Christi Bragg listened in disbelief. It was a Sunday in February, and her popular evangelical pastor, Matt Chandler, was preaching on the evil of leaders who sexually abuse those they are called to protect. But at the Village Church, he assured his listeners, victims of assault would be heard, and healed: “We see you.”
Ms. Bragg nearly vomited. She stood up and walked out.
Exactly one year before that day, on Feb. 17, 2018, Ms. Bragg and her husband, Matt, reported to the Village that their daughter, at about age 11, had been sexually abused at the church’s summer camp for children.
Since then, Matthew Tonne, who was the church’s associate children’s minister, had been investigated by the police, indicted and arrested on charges of sexually molesting Ms. Bragg’s daughter.
Ms. Bragg waited for church leaders to explain what had happened and to thoroughly inform other families in the congregation. She waited for the Village to take responsibility and apologize. She waited to have even one conversation with Mr. Chandler, a leader she had long admired.
But none of that ever came.
“You can’t even take care of the family you know,” she remembered thinking as she walked out of the large auditorium. “Don’t tell more victims to come to you, because you’re just going to cause more hurt.”
I’ve been thinking about these kinds of things lately because we have to make some decisions about activities where we are not present. We’ve also been directly impacted by the choices of others regarding these issues. I’m being purposefully vague, but absolutely nothing bad has happened. We’ve simply run into some situations that have perplexed us.
How Do You Protect Your Tweens and Teens?
How do you make decisions about what to do in areas such as:
- church activities
- birthday parties
- youth group
- going to other people’s homes
- homeschool activities
- extra-curricular activities
when you are not going to be present and the adults in charge are not people you know well or even know at all?
Short of locking up your child or turning into the ultimate helicopter parent, we can’t be with our child all the time. And yet it’s clear that all the procedures and such put in place by churches and other organizations that work with minors don’t necessarily protect the child.
Even more disturbing, there is a clear pattern that when caught in a difficult situation, church leadership often prioritizes protecting the church’s reputation over doing the right thing by the victim. It’s really sad that as parents we feel we can’t trust even churches to do the right thing, but that’s where we are in our culture today.
Beyond the threats to physical safety, there are also the complications of bullying, significant ideological differences, etc. I’m assuming anyone who reads my website is already committed to keeping open the lines of communication and preparing their child for ideological differences they will encounter. But how do you decide how long you will “‘protect” them and when they are ready to face the world as it is?
And then there is the entire online and social media thing.
What is Your Thought Process?
So what do you do? What is your thought process?
- Are there things that you absolutely will not let your tweens or teens do?
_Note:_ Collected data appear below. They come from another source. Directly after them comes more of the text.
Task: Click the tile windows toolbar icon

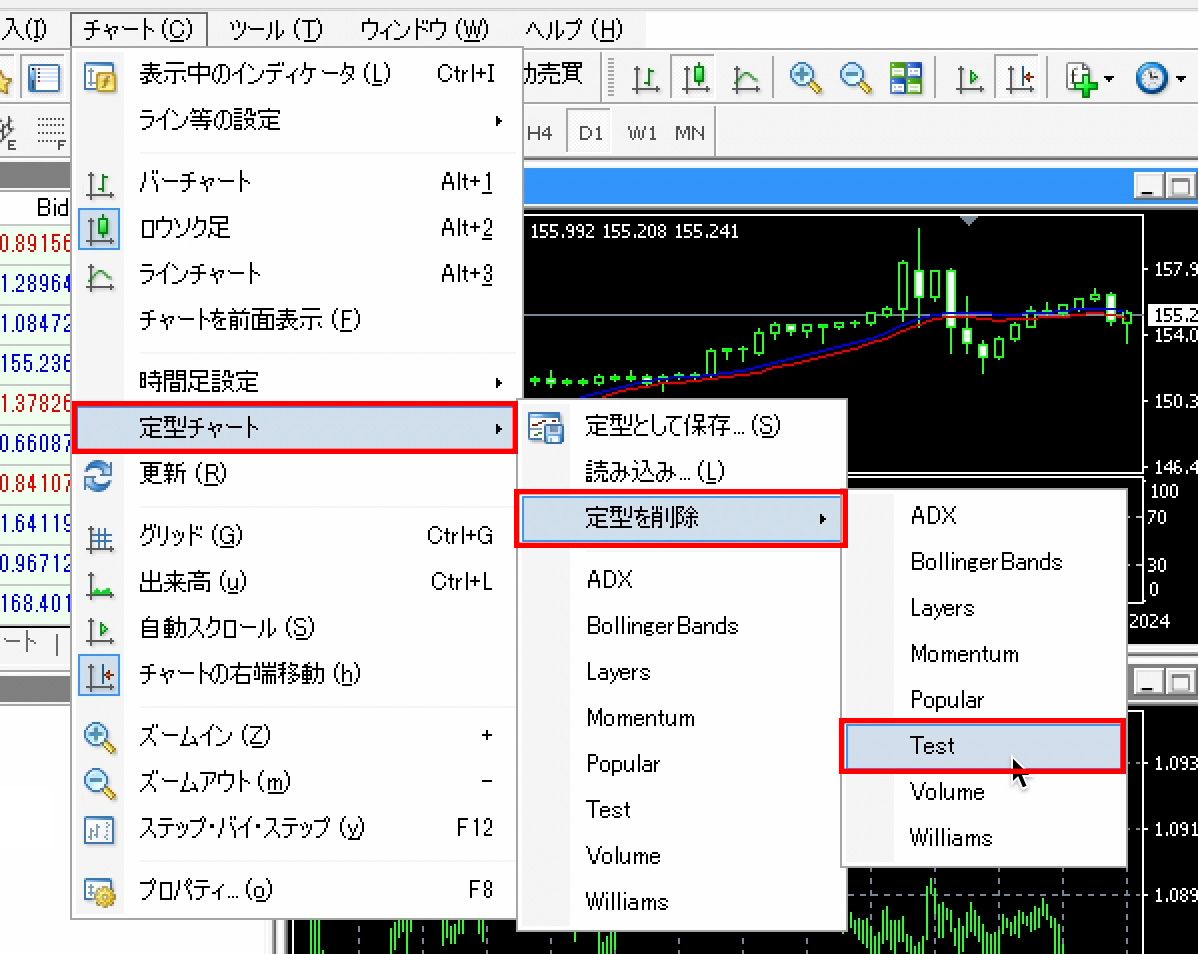Action: tap(906, 78)
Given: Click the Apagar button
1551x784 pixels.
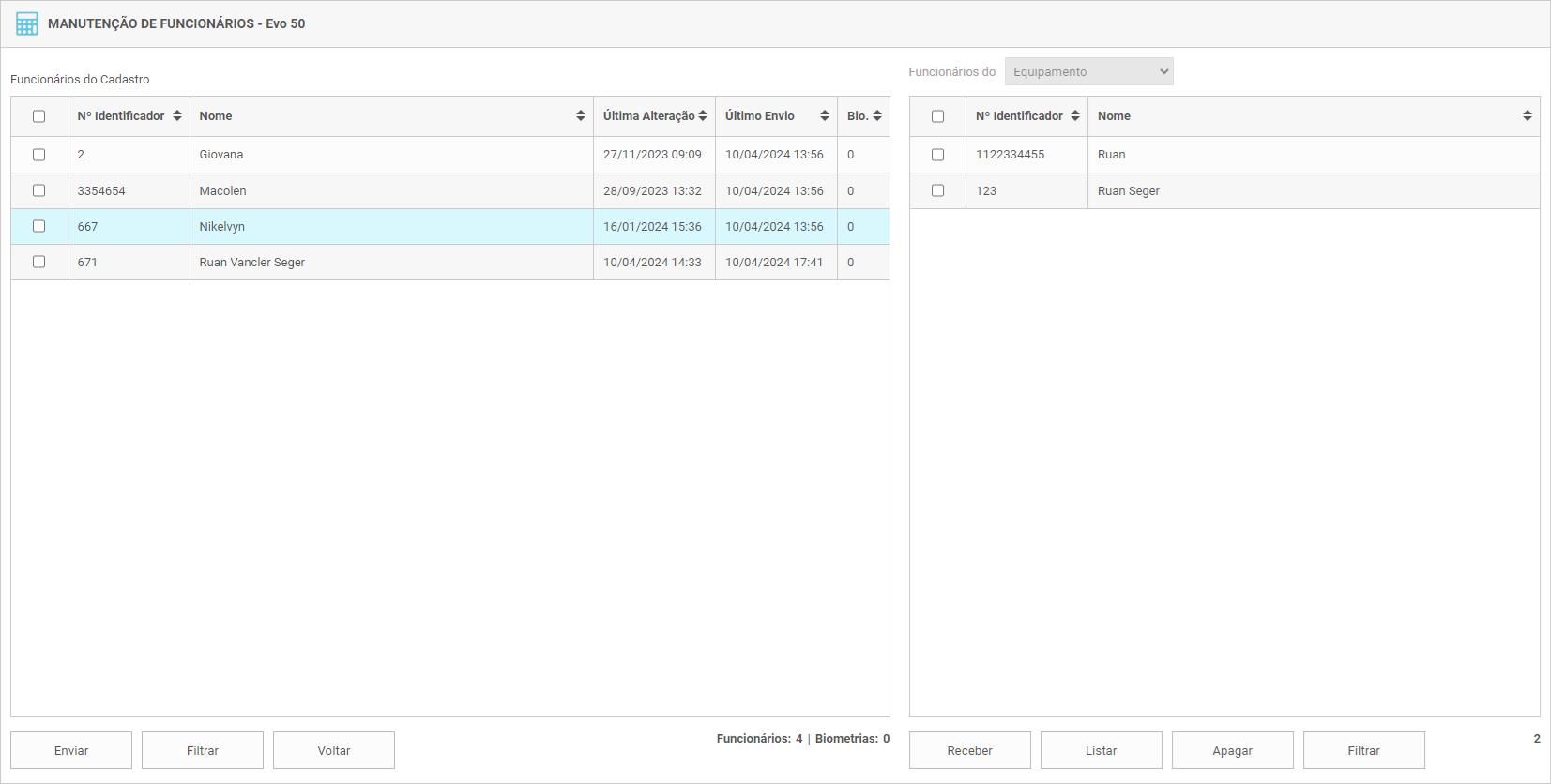Looking at the screenshot, I should pyautogui.click(x=1232, y=750).
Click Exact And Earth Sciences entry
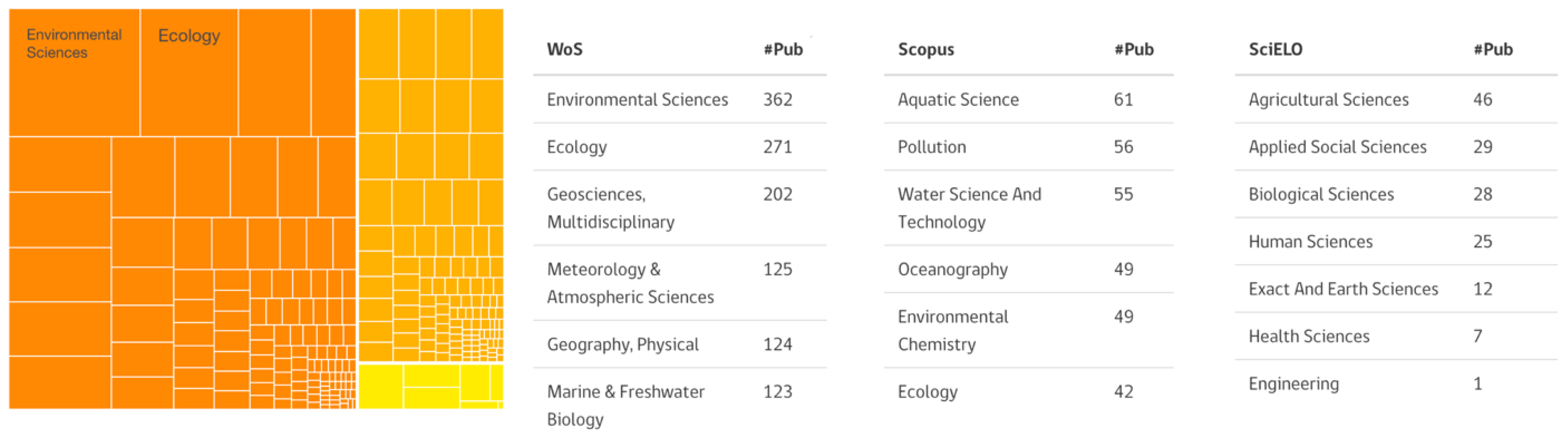 (x=1343, y=289)
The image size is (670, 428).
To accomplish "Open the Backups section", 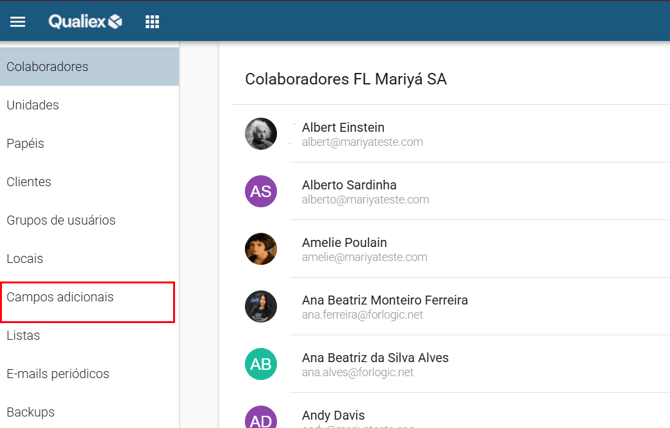I will [x=31, y=412].
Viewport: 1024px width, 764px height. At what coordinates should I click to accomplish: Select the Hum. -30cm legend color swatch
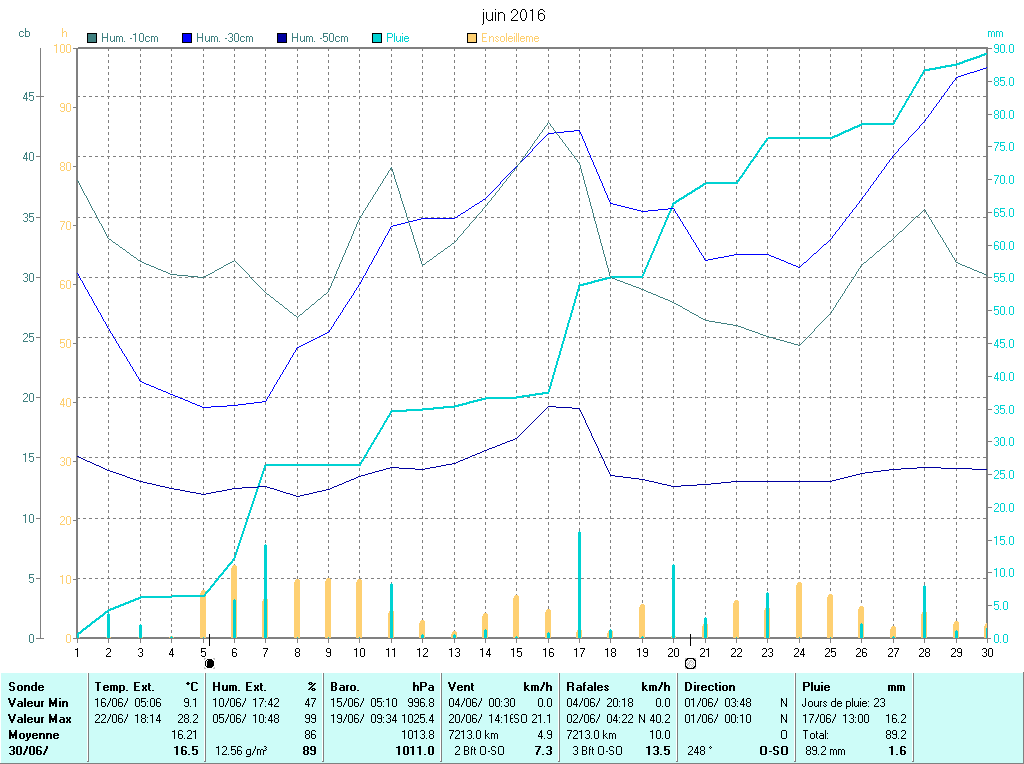pos(187,38)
Are there things that are absolutely a “no” in your home?
- Or are you on the other end of the spectrum and you keep very loose reigns on your children, who they interact with, etc.?
- Are there tools that you find especially useful?
- Have you made a mistake and would be willing to share the story to help us learn from your experience?
- Are there choices you’ve made that were really good ones and you can see how you and your child reaped the benefits of them?
I sincerely want to know and I’m guessing there are other parents who would like to know how others make these decisions.